- First tankōbon volume cover

白暮のクロニクル (Hakubo no Kuronikuru)
- Genre: Mystery; Supernatural;
- Written by: Masami Yuki
- Published by: Shogakukan
- Magazine: Weekly Big Comic Spirits
- Original run: August 26, 2013 – May 29, 2017
- Volumes: 11
- Directed by: Kazuhiro Nakagawa; Gō Sasaki;
- Written by: Shōta Koyama; Taiki Yamazaki; Shiori Tanaka;
- Music by: Harumi Fuuki
- Original network: Wowow
- Original run: March 1, 2024 – May 17, 2024
- Episodes: 12
- Anime and manga portal

= Hakubo no Chronicle =

Japanese manga series by Masami Yuki

Hakubo no Chronicle (白暮のクロニクル) is a Japanese manga series written and illustrated by Masami Yuki. It was serialized in Shogakukan's seinen manga magazine Weekly Big Comic Spirits from August 2013 to May 2017, with its chapters collected in 11 tankōbon volumes.

==Media==
===Manga===
Written and illustrated by Masami Yuki, Hakubo no Chronicle was serialized in Shogakukan's seinen manga magazine Weekly Big Comic Spirits from August 26, 2013, to May 29, 2017. Shogakukan collected its chapters in 11 tankōbon volumes, released from March 30, 2014, to June 30, 2017.

====Volumes====

| No. | Japanese release date | Japanese ISBN |
|---|---|---|
| 1 | March 30, 2014 | 978-4-09-185847-4 |
| 2 | April 30, 2014 | 978-4-09-186164-1 |
| 3 | July 30, 2014 | 978-4-09-186289-1 |
| 4 | January 9, 2015 | 978-4-09-186660-8 |
| 5 | April 30, 2015 | 978-4-09-186879-4 |
| 6 | August 28, 2015 | 978-4-09-187174-9 |
| 7 | December 28, 2015 | 978-4-09-187365-1 |
| 8 | April 28, 2016 | 978-4-09-187596-9 |
| 9 | August 30, 2016 | 978-4-09-187736-9 |
| 10 | January 30, 2017 | 978-4-09-189261-4 |
| 11 | June 30, 2017 | 978-4-09-189535-6 |

===Drama===
In October 2023, it was announced that the series would receive a television drama adaptation, starring Tomohiro Kamiyama and Airi Matsui.
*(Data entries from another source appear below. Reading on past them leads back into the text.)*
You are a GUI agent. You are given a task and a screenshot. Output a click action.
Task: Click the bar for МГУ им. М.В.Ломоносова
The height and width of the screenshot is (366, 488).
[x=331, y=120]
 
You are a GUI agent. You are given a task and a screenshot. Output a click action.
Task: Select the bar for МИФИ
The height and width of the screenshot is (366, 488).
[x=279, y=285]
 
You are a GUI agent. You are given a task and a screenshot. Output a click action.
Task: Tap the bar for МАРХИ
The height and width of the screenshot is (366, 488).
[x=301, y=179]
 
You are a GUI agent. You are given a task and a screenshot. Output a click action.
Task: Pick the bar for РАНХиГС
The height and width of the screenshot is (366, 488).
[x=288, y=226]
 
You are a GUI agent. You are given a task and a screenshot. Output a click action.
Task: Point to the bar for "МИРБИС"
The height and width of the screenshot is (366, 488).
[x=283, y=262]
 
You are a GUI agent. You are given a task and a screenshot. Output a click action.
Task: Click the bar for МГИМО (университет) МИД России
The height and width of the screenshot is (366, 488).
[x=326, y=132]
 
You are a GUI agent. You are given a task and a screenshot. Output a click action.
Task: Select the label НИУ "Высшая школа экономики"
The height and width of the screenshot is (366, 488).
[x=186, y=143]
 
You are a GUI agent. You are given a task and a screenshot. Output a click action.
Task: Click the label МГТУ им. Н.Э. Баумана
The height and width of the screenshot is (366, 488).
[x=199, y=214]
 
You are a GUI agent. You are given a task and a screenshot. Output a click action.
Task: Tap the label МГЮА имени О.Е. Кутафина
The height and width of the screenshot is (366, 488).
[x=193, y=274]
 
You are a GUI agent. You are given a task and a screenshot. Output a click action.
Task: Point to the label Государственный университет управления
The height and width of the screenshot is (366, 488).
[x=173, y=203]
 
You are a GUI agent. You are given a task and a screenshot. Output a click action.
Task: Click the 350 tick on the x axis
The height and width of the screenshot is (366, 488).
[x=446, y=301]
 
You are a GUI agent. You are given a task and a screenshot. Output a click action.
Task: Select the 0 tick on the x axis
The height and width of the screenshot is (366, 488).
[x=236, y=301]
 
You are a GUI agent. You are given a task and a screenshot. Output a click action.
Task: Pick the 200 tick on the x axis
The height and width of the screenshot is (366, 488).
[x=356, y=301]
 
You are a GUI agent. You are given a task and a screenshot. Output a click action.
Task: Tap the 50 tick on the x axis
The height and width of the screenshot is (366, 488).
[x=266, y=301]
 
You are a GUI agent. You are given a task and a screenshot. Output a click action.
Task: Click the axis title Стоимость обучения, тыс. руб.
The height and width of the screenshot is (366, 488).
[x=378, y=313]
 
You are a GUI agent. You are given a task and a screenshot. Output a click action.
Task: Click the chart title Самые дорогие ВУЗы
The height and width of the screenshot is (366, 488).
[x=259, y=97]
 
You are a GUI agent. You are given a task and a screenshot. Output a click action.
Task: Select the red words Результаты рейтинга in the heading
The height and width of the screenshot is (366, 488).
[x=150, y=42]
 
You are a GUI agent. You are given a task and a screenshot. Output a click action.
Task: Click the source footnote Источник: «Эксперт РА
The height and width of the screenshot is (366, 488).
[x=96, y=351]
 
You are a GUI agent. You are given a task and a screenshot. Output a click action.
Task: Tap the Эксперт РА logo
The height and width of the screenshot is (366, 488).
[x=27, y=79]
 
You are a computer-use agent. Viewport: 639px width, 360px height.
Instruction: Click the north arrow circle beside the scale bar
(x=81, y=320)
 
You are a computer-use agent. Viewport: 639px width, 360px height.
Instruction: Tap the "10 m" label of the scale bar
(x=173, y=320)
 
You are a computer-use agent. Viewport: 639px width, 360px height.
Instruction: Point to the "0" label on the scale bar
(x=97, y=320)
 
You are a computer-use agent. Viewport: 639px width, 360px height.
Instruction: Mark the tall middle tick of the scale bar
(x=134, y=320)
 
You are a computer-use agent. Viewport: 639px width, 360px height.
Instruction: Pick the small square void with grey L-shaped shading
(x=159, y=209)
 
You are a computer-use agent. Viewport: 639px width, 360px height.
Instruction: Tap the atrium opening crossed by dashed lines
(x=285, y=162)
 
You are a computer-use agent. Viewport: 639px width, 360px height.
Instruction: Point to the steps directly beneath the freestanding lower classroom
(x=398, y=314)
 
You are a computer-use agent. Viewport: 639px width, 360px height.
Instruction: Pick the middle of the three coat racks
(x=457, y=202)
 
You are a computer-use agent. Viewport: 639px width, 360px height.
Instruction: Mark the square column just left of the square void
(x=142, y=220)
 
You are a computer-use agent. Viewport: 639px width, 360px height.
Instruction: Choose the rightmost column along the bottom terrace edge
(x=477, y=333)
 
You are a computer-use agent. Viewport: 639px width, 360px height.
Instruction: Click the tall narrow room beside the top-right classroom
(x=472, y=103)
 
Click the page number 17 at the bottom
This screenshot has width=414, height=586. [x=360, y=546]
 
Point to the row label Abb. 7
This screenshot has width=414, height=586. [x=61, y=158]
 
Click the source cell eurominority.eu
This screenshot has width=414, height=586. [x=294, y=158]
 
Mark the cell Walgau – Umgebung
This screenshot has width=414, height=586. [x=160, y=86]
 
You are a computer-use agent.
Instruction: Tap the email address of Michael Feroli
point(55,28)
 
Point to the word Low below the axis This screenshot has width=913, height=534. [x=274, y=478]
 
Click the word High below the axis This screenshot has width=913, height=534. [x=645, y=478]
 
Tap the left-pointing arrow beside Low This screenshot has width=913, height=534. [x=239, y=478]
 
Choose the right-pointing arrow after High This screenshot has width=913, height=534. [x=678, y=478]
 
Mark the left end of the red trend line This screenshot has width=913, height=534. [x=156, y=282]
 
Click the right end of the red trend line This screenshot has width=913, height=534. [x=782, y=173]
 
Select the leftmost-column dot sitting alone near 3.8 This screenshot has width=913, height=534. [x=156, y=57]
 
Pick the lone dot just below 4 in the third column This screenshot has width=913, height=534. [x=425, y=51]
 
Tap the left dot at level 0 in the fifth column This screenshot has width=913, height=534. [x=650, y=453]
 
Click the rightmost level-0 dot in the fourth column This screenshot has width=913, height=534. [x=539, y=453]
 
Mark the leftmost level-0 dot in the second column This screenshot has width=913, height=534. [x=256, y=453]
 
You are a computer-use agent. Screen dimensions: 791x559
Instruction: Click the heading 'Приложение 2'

It aired for 12 episodes on Wowow from March 1 to May 17, 2024.

==Reception==
Hakubo no Chronicle placed 14th on Takarajimasha's Kono Manga ga Sugoi! 2015 ranking of top 20 manga for male readers, and placed 20th on the 2016 ranking. It was nominated for the 49th Seiun Award for the Best Comic category in 2018.